Note that the current version of the code is written for readability and numerical correctness and not yet for optimal performance. We welcome contributions on performance improvements.

Note that there are no BC guarantees at the moment and we plan to evolve this code as the hardware specifics of MX-accelerated matmuls become known.

Current status

user API (subject to change)

MXTensor

This is casts between high precision and MX formats implemented in native PyTorch.

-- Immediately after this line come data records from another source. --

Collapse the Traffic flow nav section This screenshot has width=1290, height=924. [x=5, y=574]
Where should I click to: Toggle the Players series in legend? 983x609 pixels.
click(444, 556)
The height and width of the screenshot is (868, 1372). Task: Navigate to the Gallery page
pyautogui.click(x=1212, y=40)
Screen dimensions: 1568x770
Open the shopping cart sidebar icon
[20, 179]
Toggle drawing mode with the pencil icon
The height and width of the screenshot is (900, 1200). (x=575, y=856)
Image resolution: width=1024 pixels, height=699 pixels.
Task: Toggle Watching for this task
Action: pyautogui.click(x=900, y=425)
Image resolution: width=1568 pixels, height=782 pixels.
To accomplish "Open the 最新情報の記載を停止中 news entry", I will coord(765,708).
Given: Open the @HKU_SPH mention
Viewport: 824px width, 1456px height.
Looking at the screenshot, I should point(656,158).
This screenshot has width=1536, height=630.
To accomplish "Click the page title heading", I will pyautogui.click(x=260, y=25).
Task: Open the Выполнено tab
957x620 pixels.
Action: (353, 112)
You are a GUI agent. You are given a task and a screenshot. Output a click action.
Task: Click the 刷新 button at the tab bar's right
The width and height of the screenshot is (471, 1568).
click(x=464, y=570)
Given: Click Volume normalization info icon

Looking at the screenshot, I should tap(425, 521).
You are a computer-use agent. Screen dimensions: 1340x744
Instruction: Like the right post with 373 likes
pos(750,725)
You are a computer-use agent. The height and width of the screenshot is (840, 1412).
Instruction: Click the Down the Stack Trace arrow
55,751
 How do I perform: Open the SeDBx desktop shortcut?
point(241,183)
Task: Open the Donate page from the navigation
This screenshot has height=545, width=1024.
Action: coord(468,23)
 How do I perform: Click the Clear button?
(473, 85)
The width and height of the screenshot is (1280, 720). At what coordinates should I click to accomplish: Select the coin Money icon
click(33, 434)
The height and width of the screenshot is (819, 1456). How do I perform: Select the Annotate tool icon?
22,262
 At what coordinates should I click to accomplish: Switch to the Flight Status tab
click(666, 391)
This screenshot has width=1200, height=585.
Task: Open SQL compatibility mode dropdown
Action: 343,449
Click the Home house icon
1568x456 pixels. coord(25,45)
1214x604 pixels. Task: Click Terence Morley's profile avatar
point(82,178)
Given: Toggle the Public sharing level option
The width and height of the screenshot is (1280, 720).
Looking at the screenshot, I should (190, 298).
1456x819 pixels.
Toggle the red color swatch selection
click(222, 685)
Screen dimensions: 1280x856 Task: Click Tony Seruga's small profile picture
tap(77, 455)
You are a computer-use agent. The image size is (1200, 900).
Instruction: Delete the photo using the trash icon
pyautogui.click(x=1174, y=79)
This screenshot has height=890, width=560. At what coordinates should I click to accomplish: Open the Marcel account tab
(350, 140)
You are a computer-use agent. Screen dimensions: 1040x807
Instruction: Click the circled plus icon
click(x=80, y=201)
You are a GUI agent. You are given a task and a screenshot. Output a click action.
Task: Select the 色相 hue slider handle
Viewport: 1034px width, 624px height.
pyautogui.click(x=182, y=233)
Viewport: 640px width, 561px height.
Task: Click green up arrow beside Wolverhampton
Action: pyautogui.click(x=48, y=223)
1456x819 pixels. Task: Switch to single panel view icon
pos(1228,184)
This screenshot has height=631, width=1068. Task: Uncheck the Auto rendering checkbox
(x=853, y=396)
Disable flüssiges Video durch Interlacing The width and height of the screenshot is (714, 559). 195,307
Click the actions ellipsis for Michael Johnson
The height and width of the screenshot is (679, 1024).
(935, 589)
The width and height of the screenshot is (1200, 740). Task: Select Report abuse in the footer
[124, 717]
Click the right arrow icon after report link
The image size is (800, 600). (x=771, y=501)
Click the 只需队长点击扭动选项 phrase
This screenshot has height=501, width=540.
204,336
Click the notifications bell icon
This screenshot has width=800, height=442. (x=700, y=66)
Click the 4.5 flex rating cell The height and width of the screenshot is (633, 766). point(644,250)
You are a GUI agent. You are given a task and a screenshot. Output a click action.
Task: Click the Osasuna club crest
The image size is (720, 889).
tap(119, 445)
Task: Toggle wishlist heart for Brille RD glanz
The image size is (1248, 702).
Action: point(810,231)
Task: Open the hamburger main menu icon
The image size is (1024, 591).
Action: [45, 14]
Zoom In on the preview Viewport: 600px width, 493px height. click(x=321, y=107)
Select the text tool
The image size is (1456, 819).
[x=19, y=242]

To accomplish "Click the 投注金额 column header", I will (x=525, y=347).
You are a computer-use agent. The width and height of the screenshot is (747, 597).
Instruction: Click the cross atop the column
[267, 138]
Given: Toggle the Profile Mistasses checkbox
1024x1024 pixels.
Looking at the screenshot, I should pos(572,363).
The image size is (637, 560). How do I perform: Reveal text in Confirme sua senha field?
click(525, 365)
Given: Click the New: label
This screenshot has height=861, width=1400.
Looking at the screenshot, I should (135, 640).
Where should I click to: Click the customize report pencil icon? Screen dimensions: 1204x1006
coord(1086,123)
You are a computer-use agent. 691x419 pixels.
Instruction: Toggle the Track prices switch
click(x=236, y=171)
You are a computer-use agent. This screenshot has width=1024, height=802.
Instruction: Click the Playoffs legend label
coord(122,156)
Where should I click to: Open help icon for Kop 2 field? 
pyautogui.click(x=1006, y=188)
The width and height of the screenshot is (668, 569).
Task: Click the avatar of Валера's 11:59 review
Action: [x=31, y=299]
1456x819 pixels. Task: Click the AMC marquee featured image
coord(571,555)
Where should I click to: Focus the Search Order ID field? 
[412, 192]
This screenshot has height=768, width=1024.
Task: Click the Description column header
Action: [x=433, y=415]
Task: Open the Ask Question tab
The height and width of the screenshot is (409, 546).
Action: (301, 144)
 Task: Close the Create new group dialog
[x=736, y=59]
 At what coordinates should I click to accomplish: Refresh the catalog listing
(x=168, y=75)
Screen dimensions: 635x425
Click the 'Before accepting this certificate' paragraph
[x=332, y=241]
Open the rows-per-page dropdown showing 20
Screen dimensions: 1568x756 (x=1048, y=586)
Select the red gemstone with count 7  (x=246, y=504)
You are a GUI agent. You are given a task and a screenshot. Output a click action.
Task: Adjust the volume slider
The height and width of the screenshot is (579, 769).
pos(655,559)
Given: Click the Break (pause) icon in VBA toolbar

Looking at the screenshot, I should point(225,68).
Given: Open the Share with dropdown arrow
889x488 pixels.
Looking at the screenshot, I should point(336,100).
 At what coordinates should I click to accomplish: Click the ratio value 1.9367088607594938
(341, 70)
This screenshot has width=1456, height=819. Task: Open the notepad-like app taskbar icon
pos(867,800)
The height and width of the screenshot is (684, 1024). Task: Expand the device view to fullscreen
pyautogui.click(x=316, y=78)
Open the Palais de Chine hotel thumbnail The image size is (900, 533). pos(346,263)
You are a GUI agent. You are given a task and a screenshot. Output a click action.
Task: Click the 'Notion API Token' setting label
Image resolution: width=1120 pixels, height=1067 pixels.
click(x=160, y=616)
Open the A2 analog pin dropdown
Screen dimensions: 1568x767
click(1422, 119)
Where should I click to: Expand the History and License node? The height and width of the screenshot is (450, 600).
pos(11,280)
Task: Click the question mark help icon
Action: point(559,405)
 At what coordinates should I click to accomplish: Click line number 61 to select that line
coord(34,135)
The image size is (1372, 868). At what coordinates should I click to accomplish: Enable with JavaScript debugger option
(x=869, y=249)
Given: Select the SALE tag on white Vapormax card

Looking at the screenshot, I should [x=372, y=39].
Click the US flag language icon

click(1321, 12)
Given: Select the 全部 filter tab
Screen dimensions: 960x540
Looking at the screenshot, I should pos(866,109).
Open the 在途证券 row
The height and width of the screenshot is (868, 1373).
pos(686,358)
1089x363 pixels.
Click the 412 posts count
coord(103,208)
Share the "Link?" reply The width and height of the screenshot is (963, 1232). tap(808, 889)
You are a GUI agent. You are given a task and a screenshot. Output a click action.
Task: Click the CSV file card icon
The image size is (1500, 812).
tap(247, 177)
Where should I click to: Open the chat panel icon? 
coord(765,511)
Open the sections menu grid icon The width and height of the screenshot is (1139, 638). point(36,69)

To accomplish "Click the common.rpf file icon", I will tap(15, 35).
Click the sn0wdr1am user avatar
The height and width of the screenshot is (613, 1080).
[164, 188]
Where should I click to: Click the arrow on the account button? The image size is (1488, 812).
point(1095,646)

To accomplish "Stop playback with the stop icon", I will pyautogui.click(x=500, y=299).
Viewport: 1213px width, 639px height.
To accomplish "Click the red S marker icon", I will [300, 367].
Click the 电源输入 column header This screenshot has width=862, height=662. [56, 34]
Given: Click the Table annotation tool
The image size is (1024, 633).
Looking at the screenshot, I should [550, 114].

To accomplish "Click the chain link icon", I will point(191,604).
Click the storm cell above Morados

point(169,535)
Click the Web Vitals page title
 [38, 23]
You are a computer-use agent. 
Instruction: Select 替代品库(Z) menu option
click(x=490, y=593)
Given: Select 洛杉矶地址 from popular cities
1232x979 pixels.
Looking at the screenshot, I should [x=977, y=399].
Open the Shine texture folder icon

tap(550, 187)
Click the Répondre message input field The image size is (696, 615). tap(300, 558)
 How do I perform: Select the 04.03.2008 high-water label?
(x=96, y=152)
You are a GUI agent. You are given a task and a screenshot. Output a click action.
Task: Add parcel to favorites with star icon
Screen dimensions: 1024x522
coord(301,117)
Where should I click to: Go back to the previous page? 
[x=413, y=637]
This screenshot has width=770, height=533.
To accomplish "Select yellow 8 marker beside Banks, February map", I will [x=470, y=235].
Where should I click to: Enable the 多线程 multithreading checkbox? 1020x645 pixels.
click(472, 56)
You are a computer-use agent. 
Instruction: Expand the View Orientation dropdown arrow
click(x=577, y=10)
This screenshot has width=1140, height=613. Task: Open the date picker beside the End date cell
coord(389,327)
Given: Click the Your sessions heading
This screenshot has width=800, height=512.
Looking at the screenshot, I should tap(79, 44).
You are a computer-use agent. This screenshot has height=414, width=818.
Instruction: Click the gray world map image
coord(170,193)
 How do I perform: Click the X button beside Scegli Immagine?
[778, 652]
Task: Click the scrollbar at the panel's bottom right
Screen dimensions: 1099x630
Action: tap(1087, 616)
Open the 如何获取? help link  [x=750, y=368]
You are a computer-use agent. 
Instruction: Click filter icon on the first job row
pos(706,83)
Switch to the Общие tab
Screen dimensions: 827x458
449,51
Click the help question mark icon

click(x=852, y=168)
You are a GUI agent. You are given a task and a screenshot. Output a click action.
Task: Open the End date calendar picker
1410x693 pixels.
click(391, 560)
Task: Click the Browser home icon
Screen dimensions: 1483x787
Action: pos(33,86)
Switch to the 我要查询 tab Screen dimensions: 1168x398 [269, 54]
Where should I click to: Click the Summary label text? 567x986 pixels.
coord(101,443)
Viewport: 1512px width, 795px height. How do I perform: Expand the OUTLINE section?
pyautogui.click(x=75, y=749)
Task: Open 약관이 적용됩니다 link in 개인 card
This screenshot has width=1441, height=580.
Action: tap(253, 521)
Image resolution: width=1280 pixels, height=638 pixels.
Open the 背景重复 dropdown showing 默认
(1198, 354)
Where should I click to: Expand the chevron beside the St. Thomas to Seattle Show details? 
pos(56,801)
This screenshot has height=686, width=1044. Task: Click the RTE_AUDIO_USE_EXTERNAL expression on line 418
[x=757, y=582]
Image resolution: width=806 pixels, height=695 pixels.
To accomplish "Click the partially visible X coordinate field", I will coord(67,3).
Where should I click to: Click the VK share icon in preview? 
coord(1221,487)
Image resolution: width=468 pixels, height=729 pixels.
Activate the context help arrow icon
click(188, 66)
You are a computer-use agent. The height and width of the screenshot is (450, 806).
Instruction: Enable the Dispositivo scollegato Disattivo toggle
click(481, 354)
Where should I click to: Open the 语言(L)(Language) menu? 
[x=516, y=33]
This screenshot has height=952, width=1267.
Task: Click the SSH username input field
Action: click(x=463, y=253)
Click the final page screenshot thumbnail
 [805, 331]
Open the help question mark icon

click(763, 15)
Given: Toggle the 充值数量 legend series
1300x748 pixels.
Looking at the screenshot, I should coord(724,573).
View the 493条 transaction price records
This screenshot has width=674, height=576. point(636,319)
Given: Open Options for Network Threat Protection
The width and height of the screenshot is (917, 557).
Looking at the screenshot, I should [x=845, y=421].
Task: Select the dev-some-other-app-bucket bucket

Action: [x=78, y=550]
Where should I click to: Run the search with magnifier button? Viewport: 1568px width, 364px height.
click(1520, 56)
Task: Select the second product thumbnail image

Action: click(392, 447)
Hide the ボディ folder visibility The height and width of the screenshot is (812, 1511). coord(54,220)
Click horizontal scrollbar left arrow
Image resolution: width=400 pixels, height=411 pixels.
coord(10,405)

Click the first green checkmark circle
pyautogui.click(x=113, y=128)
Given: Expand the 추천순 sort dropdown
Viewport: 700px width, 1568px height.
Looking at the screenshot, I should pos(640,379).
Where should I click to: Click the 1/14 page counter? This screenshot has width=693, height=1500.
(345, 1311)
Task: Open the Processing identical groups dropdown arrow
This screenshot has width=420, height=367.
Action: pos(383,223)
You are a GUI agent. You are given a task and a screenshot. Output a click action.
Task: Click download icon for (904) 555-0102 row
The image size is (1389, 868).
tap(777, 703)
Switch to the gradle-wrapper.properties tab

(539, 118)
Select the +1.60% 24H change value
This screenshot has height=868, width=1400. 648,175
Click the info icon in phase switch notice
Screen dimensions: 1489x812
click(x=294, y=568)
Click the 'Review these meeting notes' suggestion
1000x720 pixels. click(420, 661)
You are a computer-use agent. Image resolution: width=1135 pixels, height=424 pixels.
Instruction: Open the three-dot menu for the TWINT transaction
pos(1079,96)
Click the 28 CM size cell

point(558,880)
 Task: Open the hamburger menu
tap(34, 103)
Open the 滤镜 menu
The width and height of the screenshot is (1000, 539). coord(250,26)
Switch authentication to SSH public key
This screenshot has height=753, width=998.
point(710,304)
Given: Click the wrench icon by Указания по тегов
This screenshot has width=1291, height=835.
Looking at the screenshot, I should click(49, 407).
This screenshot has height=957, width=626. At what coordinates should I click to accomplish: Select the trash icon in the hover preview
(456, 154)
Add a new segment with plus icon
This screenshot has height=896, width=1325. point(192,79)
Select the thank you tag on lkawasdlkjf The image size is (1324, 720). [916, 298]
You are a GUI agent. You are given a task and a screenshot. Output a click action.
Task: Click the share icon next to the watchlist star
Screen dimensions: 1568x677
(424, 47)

Currently only torch.float32 and torch.bfloat16 are supported as high precision formats.

from torchao.prototype.mx_formats.mx_tensor import MXTensor
# Note: MX int8 is not implemented yet
from torchao.prototype.mx_formats.constants import DTYPE_FP6_E2M3, DTYPE_FP6_E3M2, DTYPE_FP4
x = torch.randn(32, 32, device='cuda')

# elem_dtype can be torch.float8_e4m3fn, torch.float8_e5m2, DTYPE_FP6_E2M3, DTYPE_FP6_E3M2, DTYPE_FP4
elem_dtype = torch.float8_e4m3fn

# high precision to MX, block size defaults to 32
x_mx = MXTensor.to_mx(x, elem_dtype)

# mx back to high precision
x_hp = x_mx.to_dtype(torch.float)

MXLinear

This is a module to do MX training, the MX matmul is currently emulated.

from torchao.prototype.mx_formats.mx_linear import swap_linear_with_mx_linear

m = torch.nn.Sequential(torch.nn.Linear(32, 32)).cuda()
elem_dtype = torch.float8_e4m3fn
block_size = 32
swap_linear_with_mx_linear(m, elem_dtype, block_size)

# training loop (not shown)

MXInferenceLinear

This is a module to do MX inference, weights are in MX and matmul is in high precision.

from torchao.prototype.mx_formats.mx_linear import swap_linear_with_mx_inference_linear

m = torch.nn.Sequential(torch.nn.Linear(32, 32)).cuda()
elem_dtype = torch.float8_e4m3fn
block_size = 32
swap_linear_with_mx_inference_linear(m, elem_dtype, block_size)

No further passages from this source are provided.